Additional Approaches
Since the success of DFFs, many works have tried to further improve performance, or remedy the weaknesses of existing approaches, some opting for entirely new strategies. There are many works in this field, but some stand out as particularly noteworthy.
One prominent work called Feature 3DGS by Zhou et al. considers working with Distilled Feature Fields, but achieves it through distilling the image features of DINO and other foundational models into a 3D Gaussian Splatting as opposed to a NeRF model. This approach has a number of benefits, but the most significant one is processing time. NeRF implicitly models the scene by using a Neural Network to be able to recover each voxel from the scene one at a time. In contrast, Gaussian Splatting provides an explicit model of the scene, and does so without needing to repeatedly sample from a Neural Network. As a result, this new approach is orders of magnitude faster, while still achieving comparable or better results.
Comparison between the RGB and Distilled Feature Fields of a scene reconstructed by NeRF and by 3D Gaussian Splatting. The RGB reconstructions look comparable to the human eye, but the 3D Gaussian Splatting Distilled Feature Field exhibits somewhat sharper contrast than the NeRF Distilled Feature Field
Another significant work called LangSplat by Qin et al. replaces LERF from the LERF-TOFO paper with a Gaussian Splatting equivalent. Just like before, replacing NeRF with Gaussian Splatting dramatically improves efficiency, and even mildly improves performance, all while retaining the Distilled Feature Field’s ability to be queried using natural language. A surprising byproduct of this switch is that LangSplat performs much better at semantic segmentation than its NeRF sibling.

Comparison between LangSplat Distilled Feature Fields queried with natural language and LERF Distilled Feature Fields queried with the same natural language. LangSplat exhibits superior segmentation with far less noise than LERF. LangSplat looks far closer to the ground truth segmentation than it looks to its competition.
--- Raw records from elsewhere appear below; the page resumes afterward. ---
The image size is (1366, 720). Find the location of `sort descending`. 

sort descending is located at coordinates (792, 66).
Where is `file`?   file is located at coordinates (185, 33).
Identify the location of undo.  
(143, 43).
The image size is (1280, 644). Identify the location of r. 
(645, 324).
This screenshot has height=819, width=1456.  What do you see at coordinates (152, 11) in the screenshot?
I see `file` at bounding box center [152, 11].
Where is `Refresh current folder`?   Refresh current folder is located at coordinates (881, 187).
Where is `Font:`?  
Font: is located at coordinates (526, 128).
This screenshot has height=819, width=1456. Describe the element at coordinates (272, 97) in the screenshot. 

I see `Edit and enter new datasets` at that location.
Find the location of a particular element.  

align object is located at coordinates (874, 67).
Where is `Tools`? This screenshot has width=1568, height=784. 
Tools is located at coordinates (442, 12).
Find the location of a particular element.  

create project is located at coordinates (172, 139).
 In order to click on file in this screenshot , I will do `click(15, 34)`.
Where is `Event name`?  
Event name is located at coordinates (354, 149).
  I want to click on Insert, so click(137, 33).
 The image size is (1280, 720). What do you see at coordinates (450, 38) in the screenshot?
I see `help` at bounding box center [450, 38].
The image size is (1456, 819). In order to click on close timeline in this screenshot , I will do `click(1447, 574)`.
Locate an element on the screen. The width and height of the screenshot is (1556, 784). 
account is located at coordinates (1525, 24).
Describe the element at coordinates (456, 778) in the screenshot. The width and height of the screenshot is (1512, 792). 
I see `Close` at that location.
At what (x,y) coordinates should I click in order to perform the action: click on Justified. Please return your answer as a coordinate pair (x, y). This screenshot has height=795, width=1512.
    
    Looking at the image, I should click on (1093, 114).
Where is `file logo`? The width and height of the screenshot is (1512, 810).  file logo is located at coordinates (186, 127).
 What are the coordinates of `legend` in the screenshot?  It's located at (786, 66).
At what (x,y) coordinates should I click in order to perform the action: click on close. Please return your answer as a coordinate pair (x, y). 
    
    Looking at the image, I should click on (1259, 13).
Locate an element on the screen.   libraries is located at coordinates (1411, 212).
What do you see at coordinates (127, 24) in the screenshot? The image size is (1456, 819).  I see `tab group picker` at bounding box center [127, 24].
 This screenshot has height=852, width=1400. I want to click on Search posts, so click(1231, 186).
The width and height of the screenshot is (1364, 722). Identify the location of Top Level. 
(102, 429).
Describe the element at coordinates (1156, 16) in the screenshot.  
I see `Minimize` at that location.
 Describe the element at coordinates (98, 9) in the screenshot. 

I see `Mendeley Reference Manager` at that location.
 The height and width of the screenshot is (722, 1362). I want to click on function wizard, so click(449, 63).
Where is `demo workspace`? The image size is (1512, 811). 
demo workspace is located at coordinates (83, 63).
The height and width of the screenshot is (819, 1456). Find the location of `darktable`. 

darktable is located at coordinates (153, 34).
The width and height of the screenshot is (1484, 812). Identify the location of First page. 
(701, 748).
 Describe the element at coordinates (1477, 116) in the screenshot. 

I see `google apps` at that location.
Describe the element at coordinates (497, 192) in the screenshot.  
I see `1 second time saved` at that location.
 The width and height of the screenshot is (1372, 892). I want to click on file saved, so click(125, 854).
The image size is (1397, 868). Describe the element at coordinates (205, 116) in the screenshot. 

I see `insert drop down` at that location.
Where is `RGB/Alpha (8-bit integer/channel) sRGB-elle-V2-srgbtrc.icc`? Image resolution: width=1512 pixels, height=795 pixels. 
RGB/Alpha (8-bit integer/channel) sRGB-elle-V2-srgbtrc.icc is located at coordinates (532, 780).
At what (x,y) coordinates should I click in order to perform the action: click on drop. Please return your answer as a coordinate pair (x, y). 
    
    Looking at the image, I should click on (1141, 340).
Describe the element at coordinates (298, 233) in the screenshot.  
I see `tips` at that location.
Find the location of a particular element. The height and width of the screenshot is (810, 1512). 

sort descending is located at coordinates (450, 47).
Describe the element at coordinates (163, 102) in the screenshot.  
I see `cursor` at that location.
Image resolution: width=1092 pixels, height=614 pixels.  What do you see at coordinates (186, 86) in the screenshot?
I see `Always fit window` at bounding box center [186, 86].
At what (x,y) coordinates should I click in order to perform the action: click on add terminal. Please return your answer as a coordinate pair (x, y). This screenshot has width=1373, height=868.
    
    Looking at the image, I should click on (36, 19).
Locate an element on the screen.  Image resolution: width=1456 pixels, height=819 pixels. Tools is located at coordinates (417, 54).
While these works show promise and address some of the weaknesses of NeRF, they also have weaknesses of their own. In general, 3DGS is far more memory intensive than NeRF, as often time scenes require the composition of hundreds of thousands or even millions of individual Gaussians. In that regard, Gaussian Splatting techniques essentially sacrifice memory usage over training and inference time. Secondly, Gaussian Splatting is entirely composed of individual Gaussian components, which can lead to a lack of smoothness when compared to NeRF. This is because NeRF directly learns a continuous volumetric radiance field, whereas the small gaps between the Gaussians of a 3DGS can become visible if you pay close attention.
Conclusion
In summary, we discussed a hypothetical Amazon warehouse robot and the capabilities it might need to perform its task. We delved into NeRF models that are excellent at learning the spatial structure of a scene, we talked about foundational models that extract powerful image features from 2D images, and explored Distilled Feature Fields that get the best of both worlds and create spatial-semantic representations of their scenes. In addition, we discussed some of the main benefits and drawbacks of these approaches. Lastly, we mentioned the modern-day applications of Distilled Feature Fields in robotics and elsewhere, and finally delved into future works that have since built atop DFFs. There is no doubt that strong vision models will play a huge role in the growth of the robotics field, and these methods represent some of the biggest strides forward researchers have made in the field to date.